La boîte de Pandore
Voilà
un des mythes les plus célèbres de la mythologie grecque. Tout
commence avec Prométhée qui, décidément, agissait un peu trop en
faveur des humains aux yeux de Zeus, le roi de l'Olympe. Quand
Prométhée et son frère Épiméthée avaient été chargés de
créer et d'ordonner le monde des mortels, alors qu'Épiméthée
avaient oublié de donner des dons et des qualités aux êtres
humains tel qu'il l'avait fait pour le reste des animaux, Prométhée
avait rattrapé le coup en allant voler le feu dans la forge
d'Héphaïstos, le dieu forgeron, et les savoirs techniques dans la
bibliothèque d'Athéna.
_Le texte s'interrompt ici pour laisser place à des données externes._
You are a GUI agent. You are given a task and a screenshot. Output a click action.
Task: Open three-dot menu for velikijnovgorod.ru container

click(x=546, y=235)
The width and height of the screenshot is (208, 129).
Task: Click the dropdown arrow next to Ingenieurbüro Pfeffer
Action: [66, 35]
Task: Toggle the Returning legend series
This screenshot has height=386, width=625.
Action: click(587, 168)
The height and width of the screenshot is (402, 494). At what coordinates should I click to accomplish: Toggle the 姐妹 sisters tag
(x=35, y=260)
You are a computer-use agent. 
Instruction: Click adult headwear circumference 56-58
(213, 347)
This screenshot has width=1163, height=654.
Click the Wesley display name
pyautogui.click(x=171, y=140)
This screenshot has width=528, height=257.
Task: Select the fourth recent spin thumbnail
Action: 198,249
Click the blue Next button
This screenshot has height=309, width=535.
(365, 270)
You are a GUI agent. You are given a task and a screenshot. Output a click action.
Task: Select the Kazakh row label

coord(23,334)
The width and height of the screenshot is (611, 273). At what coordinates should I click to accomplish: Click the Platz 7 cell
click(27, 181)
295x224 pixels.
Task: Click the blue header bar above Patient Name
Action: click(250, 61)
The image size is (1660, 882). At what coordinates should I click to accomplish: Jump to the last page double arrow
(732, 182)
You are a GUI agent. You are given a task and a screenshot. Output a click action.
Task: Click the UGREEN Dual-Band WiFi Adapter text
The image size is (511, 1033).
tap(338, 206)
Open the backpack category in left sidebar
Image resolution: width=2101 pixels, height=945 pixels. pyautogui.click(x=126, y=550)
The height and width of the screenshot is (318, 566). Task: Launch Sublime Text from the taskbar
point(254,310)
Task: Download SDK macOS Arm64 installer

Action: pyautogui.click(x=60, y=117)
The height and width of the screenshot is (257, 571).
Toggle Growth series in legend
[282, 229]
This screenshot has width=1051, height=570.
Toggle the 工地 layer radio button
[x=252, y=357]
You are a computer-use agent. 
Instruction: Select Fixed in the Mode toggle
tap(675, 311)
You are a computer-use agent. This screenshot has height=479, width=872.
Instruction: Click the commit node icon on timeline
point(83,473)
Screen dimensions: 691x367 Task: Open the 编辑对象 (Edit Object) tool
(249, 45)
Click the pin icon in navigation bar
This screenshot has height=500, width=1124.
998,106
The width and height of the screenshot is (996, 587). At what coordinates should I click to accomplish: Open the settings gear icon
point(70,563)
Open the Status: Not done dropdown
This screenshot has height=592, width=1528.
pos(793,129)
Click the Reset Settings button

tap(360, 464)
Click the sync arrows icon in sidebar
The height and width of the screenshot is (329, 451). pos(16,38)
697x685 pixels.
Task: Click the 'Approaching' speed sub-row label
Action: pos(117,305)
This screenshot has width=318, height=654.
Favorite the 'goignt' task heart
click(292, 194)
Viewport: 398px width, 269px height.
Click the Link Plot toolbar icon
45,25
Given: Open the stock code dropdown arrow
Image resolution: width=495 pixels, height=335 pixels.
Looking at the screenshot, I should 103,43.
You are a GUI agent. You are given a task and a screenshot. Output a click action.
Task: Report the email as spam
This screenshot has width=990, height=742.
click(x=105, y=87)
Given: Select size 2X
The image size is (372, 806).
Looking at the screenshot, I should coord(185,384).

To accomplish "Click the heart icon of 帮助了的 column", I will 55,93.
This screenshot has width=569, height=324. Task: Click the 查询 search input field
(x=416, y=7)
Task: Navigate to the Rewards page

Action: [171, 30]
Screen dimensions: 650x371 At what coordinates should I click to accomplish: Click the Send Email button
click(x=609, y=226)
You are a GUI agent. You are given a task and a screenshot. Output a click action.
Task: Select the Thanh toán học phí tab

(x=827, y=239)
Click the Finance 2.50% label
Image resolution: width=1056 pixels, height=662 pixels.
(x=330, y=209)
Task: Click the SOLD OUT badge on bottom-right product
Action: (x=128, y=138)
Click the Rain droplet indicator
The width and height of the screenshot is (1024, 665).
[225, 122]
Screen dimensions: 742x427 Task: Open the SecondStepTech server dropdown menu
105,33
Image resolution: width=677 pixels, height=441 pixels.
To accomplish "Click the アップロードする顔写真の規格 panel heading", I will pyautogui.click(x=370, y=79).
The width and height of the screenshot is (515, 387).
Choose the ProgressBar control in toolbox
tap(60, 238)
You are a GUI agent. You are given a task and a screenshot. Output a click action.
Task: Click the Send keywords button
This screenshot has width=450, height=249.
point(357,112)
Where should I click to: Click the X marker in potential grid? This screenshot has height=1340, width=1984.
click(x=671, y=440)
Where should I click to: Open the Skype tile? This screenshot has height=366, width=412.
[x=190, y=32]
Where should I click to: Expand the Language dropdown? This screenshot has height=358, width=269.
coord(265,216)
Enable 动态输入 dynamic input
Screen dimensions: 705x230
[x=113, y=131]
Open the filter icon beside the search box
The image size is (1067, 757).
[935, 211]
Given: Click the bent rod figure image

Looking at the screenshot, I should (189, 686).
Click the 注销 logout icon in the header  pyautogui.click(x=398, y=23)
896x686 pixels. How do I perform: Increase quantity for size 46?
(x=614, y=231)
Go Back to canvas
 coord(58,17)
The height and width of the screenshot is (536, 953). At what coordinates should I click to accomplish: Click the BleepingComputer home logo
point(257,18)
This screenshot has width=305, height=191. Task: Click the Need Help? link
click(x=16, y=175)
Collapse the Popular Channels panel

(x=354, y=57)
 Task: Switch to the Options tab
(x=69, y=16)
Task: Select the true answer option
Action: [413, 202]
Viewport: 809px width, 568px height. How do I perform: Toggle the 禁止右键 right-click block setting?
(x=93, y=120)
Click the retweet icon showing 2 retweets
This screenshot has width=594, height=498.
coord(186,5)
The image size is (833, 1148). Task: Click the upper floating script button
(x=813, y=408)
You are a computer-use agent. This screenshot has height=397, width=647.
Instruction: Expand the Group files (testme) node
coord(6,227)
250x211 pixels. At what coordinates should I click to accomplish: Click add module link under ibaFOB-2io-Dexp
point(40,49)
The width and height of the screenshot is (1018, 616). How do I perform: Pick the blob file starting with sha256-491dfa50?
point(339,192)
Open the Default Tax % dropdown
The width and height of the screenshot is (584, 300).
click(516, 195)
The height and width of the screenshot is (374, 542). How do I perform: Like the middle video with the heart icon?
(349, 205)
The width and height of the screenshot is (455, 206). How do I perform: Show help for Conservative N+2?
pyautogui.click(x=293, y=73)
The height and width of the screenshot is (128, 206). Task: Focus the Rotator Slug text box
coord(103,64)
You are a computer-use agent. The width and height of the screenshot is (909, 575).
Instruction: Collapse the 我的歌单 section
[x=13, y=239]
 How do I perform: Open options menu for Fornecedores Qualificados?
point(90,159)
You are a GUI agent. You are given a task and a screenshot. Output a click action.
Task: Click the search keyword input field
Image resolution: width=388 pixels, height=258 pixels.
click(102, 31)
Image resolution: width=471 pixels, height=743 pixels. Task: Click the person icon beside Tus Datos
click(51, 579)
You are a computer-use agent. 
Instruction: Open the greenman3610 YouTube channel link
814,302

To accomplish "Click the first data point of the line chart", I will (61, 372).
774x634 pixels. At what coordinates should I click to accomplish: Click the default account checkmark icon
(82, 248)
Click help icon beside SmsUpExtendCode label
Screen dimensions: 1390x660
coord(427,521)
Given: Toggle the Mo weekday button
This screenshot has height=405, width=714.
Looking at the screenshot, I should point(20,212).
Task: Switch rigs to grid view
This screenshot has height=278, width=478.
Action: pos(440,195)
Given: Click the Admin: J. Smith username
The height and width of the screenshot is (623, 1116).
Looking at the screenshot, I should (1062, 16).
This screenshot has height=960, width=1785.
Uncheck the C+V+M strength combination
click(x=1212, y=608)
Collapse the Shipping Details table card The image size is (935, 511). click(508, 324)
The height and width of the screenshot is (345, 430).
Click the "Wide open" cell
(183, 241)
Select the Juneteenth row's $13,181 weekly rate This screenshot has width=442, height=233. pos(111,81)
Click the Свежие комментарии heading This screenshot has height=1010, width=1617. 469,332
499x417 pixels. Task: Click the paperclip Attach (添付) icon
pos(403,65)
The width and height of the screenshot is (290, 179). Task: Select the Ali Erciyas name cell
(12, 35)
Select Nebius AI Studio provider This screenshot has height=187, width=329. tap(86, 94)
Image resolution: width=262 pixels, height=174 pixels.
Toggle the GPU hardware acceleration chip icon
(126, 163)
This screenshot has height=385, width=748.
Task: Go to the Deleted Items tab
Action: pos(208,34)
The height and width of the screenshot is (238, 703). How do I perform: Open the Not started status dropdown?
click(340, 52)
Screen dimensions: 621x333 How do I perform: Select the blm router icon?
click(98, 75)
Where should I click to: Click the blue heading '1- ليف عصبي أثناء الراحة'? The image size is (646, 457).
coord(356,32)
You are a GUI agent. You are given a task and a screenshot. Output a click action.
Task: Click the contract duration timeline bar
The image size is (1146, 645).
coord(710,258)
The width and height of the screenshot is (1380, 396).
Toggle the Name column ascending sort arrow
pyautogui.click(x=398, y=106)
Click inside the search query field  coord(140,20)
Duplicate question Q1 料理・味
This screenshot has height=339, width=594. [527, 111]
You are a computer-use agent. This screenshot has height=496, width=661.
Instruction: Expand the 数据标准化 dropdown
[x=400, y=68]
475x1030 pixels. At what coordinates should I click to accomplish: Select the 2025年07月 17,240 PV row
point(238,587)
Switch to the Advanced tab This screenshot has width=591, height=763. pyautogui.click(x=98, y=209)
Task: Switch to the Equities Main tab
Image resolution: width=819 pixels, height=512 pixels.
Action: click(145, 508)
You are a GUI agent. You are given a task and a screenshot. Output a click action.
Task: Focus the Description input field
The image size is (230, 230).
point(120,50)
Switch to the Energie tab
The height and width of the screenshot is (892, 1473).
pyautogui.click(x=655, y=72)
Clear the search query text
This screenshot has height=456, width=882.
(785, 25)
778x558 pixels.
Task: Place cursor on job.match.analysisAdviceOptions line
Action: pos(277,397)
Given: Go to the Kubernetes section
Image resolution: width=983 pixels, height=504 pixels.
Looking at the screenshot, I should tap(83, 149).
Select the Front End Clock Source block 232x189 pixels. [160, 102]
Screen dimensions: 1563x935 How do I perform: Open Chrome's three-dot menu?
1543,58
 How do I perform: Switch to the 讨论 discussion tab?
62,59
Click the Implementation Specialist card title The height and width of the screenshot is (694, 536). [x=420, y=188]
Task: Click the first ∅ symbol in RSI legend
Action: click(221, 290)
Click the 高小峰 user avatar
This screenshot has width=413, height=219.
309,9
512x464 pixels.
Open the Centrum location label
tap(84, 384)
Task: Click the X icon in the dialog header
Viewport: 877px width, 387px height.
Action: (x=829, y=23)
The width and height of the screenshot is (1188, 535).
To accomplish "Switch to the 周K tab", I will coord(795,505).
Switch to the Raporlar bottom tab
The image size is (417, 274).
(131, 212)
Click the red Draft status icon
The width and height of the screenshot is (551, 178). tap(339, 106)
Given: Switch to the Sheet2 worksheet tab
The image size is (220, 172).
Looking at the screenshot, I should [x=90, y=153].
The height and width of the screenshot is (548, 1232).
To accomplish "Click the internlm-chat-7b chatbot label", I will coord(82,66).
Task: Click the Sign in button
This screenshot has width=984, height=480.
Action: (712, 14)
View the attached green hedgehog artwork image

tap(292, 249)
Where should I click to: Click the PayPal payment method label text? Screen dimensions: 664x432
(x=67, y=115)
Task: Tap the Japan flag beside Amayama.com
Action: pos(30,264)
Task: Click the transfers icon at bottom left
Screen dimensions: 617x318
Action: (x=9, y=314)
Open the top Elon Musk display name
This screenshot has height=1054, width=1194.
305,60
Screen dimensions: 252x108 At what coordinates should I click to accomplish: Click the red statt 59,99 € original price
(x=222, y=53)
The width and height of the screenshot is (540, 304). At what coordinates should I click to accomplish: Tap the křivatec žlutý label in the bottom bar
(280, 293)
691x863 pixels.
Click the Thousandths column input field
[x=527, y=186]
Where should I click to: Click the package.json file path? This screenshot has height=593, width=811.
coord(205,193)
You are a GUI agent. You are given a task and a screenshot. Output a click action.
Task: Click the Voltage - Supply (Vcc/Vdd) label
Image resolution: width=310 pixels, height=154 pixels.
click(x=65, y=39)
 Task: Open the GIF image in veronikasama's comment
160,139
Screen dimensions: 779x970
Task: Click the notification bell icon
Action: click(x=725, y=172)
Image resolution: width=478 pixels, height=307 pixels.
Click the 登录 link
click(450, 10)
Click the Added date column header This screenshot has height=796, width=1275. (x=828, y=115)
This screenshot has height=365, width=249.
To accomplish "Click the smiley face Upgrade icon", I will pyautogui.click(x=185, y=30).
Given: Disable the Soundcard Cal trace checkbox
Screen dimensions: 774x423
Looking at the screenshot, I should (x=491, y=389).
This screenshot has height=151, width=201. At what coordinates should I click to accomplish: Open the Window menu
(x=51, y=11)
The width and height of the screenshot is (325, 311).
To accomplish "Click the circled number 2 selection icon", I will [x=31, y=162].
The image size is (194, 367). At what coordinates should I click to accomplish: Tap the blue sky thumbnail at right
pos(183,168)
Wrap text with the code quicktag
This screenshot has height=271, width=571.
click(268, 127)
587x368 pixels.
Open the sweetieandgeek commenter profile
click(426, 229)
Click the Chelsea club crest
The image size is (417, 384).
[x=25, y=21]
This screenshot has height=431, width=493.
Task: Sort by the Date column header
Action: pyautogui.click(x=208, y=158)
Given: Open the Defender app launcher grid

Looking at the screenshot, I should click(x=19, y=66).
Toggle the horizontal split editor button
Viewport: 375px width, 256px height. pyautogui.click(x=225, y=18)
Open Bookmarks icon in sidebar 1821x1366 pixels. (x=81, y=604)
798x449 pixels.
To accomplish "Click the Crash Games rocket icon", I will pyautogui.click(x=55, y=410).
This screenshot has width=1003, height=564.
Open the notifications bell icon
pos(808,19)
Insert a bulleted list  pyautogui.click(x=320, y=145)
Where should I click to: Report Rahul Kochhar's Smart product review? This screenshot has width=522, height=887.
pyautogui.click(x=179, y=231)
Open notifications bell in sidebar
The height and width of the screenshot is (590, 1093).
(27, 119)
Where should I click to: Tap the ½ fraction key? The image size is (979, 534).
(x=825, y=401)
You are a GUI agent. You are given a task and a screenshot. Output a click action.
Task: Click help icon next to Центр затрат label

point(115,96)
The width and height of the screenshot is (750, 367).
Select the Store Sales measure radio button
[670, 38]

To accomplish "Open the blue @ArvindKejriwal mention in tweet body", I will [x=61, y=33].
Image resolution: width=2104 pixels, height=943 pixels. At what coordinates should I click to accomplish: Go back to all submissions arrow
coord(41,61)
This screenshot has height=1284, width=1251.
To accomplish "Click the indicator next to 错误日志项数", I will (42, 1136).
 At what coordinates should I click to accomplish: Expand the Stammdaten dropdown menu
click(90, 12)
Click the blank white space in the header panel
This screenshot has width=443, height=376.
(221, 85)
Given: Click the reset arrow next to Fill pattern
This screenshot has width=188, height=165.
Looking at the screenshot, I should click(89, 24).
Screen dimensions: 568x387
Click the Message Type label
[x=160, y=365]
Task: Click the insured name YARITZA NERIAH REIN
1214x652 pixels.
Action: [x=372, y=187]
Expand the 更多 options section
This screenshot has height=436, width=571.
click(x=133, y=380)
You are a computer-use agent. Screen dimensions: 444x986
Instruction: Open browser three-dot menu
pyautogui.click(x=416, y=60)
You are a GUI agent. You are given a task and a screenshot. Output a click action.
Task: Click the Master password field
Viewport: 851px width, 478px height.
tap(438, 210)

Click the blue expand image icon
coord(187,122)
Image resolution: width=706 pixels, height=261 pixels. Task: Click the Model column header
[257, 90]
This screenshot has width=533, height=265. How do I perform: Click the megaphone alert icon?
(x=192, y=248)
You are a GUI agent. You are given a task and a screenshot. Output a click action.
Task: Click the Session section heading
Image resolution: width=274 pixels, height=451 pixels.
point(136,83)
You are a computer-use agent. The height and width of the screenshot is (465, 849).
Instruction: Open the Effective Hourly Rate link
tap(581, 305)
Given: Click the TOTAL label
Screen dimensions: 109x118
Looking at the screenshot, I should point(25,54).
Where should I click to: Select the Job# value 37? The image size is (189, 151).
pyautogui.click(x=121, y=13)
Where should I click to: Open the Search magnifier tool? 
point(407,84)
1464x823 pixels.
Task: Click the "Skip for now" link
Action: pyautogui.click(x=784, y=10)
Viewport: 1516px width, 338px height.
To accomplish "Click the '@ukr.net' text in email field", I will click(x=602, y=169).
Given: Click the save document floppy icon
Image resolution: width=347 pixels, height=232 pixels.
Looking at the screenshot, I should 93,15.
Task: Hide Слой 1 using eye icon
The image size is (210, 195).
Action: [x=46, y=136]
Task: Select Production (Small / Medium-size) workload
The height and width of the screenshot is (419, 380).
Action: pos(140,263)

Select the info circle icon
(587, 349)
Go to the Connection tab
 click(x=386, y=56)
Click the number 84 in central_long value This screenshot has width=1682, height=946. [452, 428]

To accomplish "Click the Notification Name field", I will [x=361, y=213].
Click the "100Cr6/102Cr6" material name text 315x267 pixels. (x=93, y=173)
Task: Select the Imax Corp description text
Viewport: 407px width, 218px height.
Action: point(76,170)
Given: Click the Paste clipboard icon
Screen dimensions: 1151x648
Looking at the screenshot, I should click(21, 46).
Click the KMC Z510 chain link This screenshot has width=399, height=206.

Pour éviter que l'utilisation du feu et des
armes ne se retournent contre les humains, il avait intercédé
auprès de Zeus et Hermès pour inscrire dans le cœur des hommes le
sens de la justice et le sens de la honte afin que les mauvaises
actions ne prolifèrent pas et rendent impossible toute fondation
d'une Cité, un État politiquement organisé qui permet aux hommes
de dépasser leurs faiblesses individuelles.
Pour
ce vol du feu et des techniques et d'autres forfanteries en faveur
des humains, Zeus avait condamné Prométhée au châtiment horrible
d'être enchaîné dans les montagnes du Caucase et d'avoir le foie
dévoré chaque jour par un aigle encore et encore, le corps de
Prométhée se reconstituant chaque nuit. Je ne m'étendrais pas ici
sur la portée philosophique du geste de Prométhée et de son infâme
condamnation. Je reviendrai peut-être dans une publication prochaine
autour de toute cette résonance importante du mythe prométhéen sur
la philosophie ancienne comme moderne.
Revenons
donc aux humains, car Zeus avait voulu aussi punir l'humanité :
en effet, munis du feu et de la connaissance, les hommes avaient fait
preuve d'orgueil et de démesure. Chaque jour, ils développaient
leur puissance et se prenaient de plus en plus pour des dieux. Zeus
ne pouvaient laisser pareille chose impunie. Hésiode dans « Les
Travaux et les Jours » nous raconte ainsi que Zeus a donc
commencé par enterrer la nourriture au sein de la Terre. Les hommes
qui vivaient dans un âge d'or où tout leur était donné ont du
donc commencer à travailler à la sueur de leur front pour cultiver
des champs. Mais ce n'était pas suffisant. Zeus leur a réservé un
châtiment encore plus infâme : la femme. Oui, parce
qu'auparavant, il n'y a avait que des êtres humains de sexe masculin
sur la Terre. Et quoi de mieux pour troubler la sérénité des
hommes que de leur adjoindre la femme ?
Zeus
a donc convoqué les dieux pour qu'ils façonnent la première femme.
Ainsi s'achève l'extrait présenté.